- [TASK DESCRIPTION] Go to the line that includes "This screenshot has height=840, width=1425." and retype it, then every line after it to the end of the data, adding nothing.

BEGIN

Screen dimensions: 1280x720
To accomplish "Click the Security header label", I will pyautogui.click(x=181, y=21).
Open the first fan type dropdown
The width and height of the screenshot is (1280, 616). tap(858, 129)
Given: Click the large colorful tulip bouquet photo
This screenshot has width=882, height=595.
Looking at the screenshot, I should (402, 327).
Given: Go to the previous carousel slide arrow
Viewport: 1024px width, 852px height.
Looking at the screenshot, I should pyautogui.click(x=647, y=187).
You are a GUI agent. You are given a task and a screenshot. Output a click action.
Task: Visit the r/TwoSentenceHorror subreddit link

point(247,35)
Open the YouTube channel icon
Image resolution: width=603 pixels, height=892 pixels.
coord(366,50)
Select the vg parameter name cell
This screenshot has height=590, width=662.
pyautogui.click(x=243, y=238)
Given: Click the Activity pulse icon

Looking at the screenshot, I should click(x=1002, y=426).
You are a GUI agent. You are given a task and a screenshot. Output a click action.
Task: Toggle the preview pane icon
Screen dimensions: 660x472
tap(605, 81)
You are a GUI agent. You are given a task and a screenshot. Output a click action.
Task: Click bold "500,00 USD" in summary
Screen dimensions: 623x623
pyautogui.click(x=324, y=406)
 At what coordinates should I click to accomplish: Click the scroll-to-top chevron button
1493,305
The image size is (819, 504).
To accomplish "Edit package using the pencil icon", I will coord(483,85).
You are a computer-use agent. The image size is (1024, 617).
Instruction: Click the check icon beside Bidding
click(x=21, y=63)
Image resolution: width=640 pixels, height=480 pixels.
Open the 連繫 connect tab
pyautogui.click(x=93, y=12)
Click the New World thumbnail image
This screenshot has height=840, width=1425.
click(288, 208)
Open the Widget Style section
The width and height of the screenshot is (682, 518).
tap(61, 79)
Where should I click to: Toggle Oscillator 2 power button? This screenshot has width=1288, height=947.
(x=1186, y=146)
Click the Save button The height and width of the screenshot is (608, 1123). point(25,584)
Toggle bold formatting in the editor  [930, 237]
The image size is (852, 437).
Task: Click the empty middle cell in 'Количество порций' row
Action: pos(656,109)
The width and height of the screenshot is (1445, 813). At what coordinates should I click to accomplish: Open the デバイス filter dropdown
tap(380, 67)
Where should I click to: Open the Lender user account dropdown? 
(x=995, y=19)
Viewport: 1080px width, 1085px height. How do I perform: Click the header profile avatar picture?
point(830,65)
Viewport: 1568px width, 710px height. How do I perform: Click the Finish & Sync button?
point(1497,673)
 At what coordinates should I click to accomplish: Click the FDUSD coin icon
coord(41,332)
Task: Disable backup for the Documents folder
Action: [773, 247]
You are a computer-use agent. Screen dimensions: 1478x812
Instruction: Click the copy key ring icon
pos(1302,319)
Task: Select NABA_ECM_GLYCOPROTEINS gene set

END

- [RESULT FOR THIS TASK]
This screenshot has height=840, width=1425.
click(288, 208)
Open the Widget Style section
The width and height of the screenshot is (682, 518).
tap(61, 79)
Where should I click to: Toggle Oscillator 2 power button? This screenshot has width=1288, height=947.
(x=1186, y=146)
Click the Save button The height and width of the screenshot is (608, 1123). point(25,584)
Toggle bold formatting in the editor  [930, 237]
The image size is (852, 437).
Task: Click the empty middle cell in 'Количество порций' row
Action: pos(656,109)
The width and height of the screenshot is (1445, 813). At what coordinates should I click to accomplish: Open the デバイス filter dropdown
tap(380, 67)
Where should I click to: Open the Lender user account dropdown? 
(x=995, y=19)
Viewport: 1080px width, 1085px height. How do I perform: Click the header profile avatar picture?
point(830,65)
Viewport: 1568px width, 710px height. How do I perform: Click the Finish & Sync button?
point(1497,673)
 At what coordinates should I click to accomplish: Click the FDUSD coin icon
coord(41,332)
Task: Disable backup for the Documents folder
Action: [773, 247]
You are a computer-use agent. Screen dimensions: 1478x812
Instruction: Click the copy key ring icon
pos(1302,319)
Task: Select NABA_ECM_GLYCOPROTEINS gene set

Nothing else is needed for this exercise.